# PROMPT
Rewrite the stretch of entries from the line containing "Click the LibertyCity.ru watermark" through the end of the entries, replacing "purple" with "violet" and leaving everything else unchanged. Leave the pictures out of your answer.

— Begin —

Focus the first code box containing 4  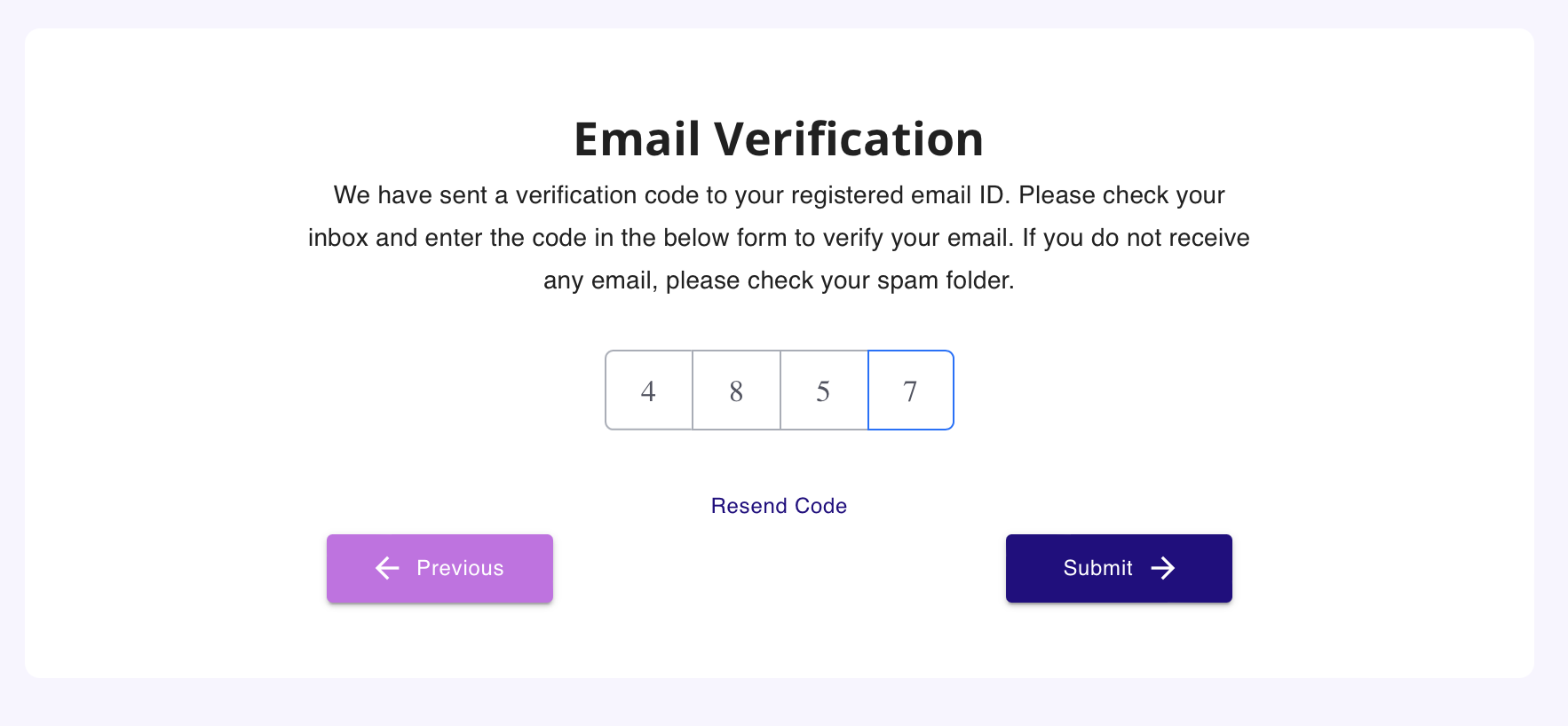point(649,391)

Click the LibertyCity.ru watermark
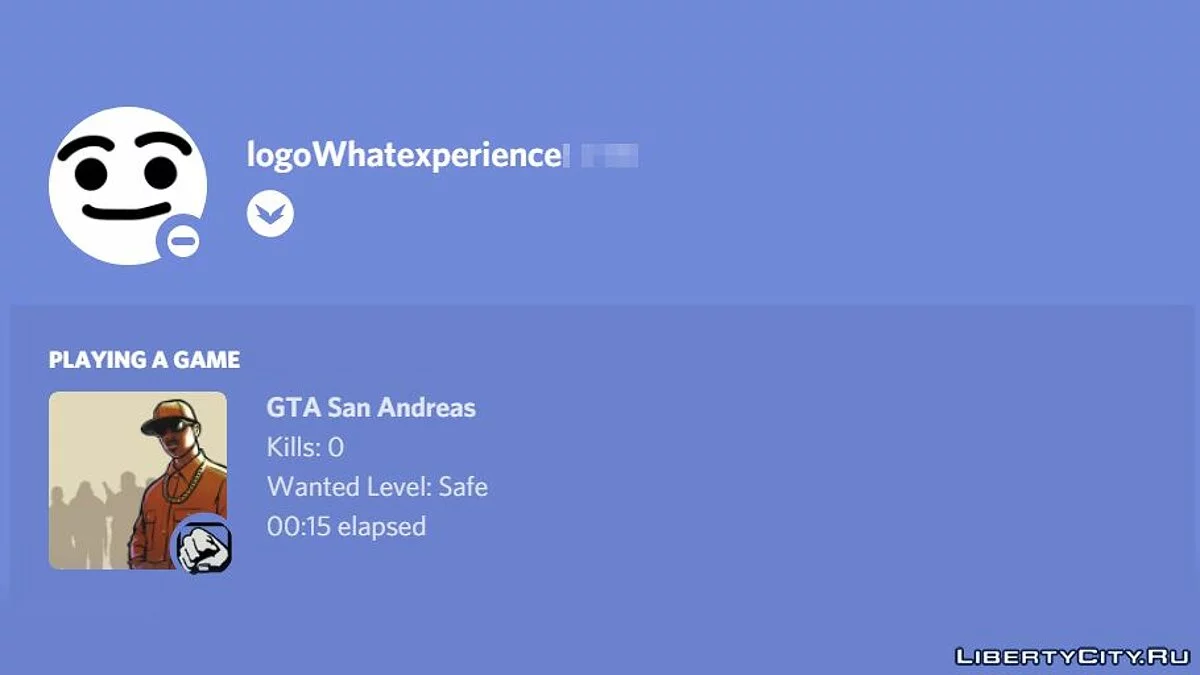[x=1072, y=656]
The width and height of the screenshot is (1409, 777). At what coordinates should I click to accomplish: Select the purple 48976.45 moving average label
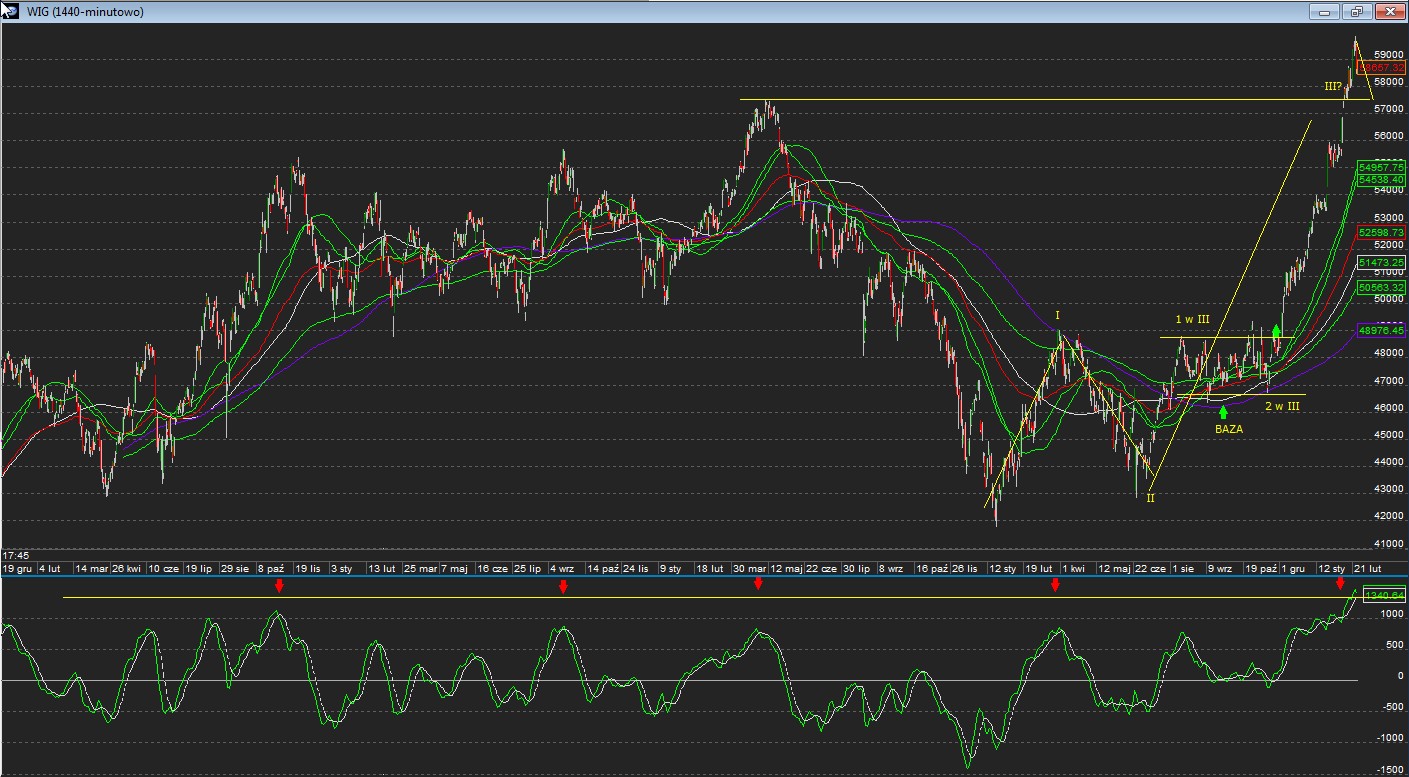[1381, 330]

— End —

# OUTPUT FOR THIS EXERCISE
Click the LibertyCity.ru watermark
[x=1072, y=656]
The width and height of the screenshot is (1409, 777). At what coordinates should I click to accomplish: Select the violet 48976.45 moving average label
[1381, 330]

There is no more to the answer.